■ EXCERPTED TEXT
--*--

In an Islamic government, all people are under the protection of the law. No one may endanger their safety, break into their houses, arrest them, imprison or exile them, or summarily execute them on the basis of a simple accusation or suspicion. Under such a government, everyone can have full confidence in the law of the Prophet, and no judge or dignitary dare act contrary to it.
The person who governs the Muslim community must always have its interests at heart and not his own. This is why Islam has put so many people to death: to safeguard the interests of the Muslim community. Islam has obliterated many tribes because they were sources of corruption and harmful to the welfare of Muslims.
Muslims are forbidden to seek redress of their grievances from the executive or judiciary of improperly constituted governments. They are forbidden to have legal recourse to kings or other despotic administrations, or to the judges that are appointed by them, even if they have legal rights to defend. A person whose son has been killed or whose house has been burgled may not seek justice from such courts, even if he is in the right and has conclusive evidence.
Islam has precepts for everything that concerns man and society. These come from the Almighty and are transmitted to men by His Prophet and Messenger. One may well be surprised by the majesty of these commandments, which cover every aspect of life, from conception to internment! There is no subject upon which Islam has not expressed judgment.
The Islamic republic is a government according to the Law and the wise men and theological experts of the clergy are therefore responsible for it. It is they who must watch over all aspects of administration and planning. In administering the laws of God in such matters as taxes and property for example, they must be trusted. Accordingly they must not allow delay in the execution of the Islamic laws, nor must thy be over lenient or over severe. If a member of the clergy wishes to inflict a penalty on someone, he must do so publicly, according to established practice, and lash him the specific number of times, without insulting him or slapping him or imprisoning him even for a single day.
Islamic justice is based on simplicity and ease. It settles all criminal or civil complaints in the most convenient, elementary, and expeditious way possible. All that is required is for an Islamic judge, with a pen and inkwell and two or three enforcers, to go into a town, come to his verdict on any kind of case, and have it immediately carried out. Look at the present cost in time and money in Western society with all its judicial procedures surrounding any judgment, in the name of principles alien to Islam!
If the punitive laws of Islam were applied for only one year, all the devastating injustices and immoralities would be uprooted. Misdeeds must be punished by the law of retaliation: cut off the hands of the thief; kill the murderer instead of putting him in prison; flog the adulterous woman or man. Your concerns, your “humanitarian” scruples are more childish than reasonable. Under the terms of Qur'anic law, any judge fulfilling the seven requirements (that he have reached puberty, be a believer, know the Qur'anic laws perfectly, be just, and not be affected by amnesia, or be a bastard, or be of the female sex) is qualified to dispense justice in any type of case. He can thus judge and dispose of twenty trials in a single day, whereas Occidental justice might take years to argue them out.
Ali [son-in-law of Muhammad], having cut off the hands of two thieves, treated their wounds and offered them his hospitality, and this affected them so much that they became utterly devoted to him; or again when he heard the marauding army of Muawiyah had abused a woman of one of the tribes, he was so upset and moved to pity that he declared: “If a man died after such an occurrence, no one cold blame him.” And yet, despite a nature as sensitive as that, Ali bared his sword and hacked the perpetrators to pieces. This is the meaning of justice.

--*--

■ DATA EXCERPTS
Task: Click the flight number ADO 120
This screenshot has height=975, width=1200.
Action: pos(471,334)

--*--

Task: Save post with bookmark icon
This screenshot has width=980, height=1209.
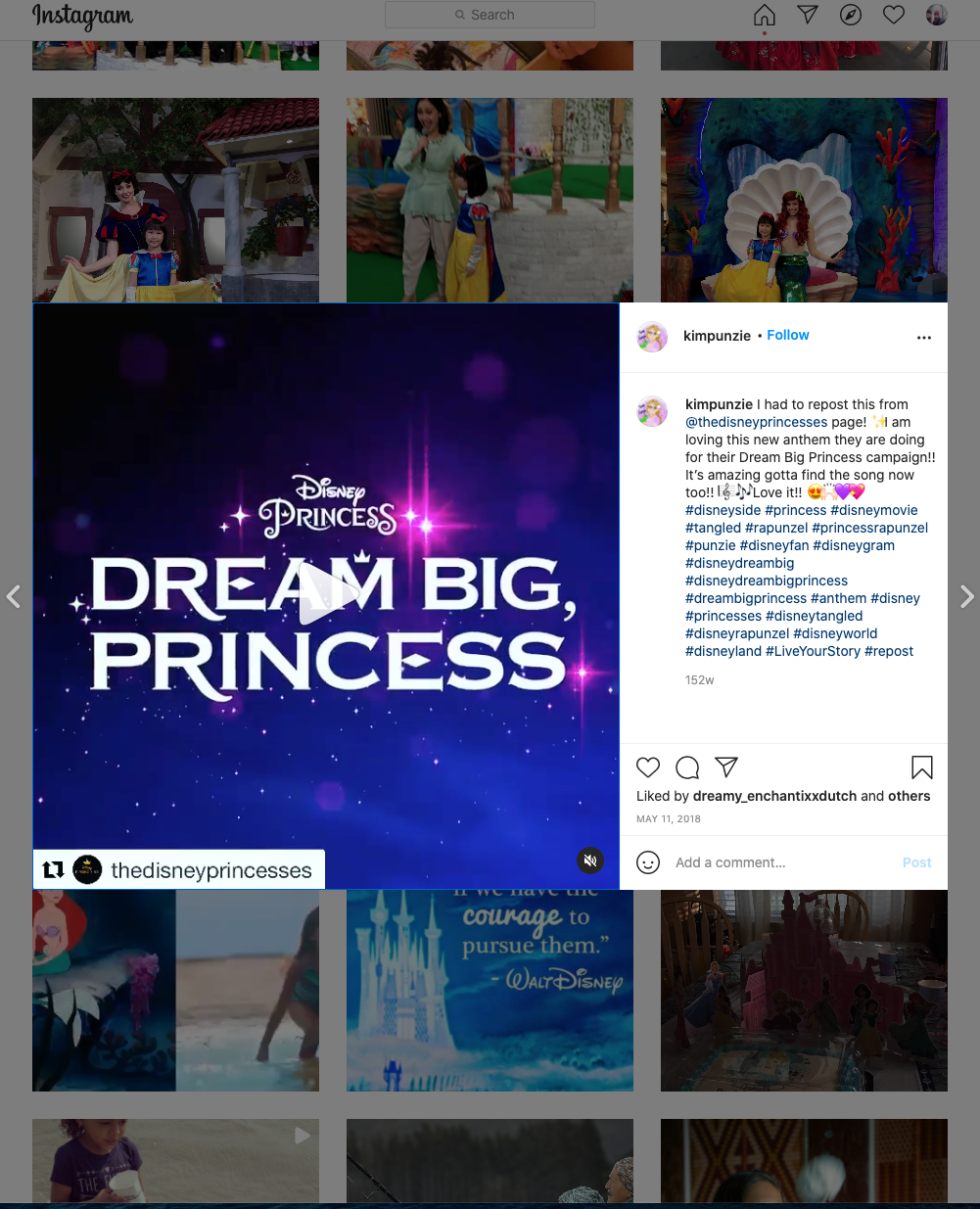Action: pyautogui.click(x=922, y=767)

--*--

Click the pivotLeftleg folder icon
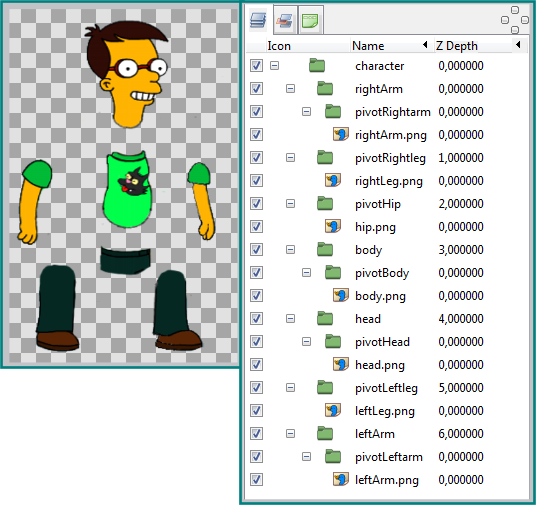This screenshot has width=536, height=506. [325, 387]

--*--

■ INSTRUCTIONS FOR THE TASK
In the text on Islamic government, what does an Islamic judge need in order to go into a town and rule on any kind of case?

■ TASK SOLUTION
A pen and inkwell and two or three enforcers.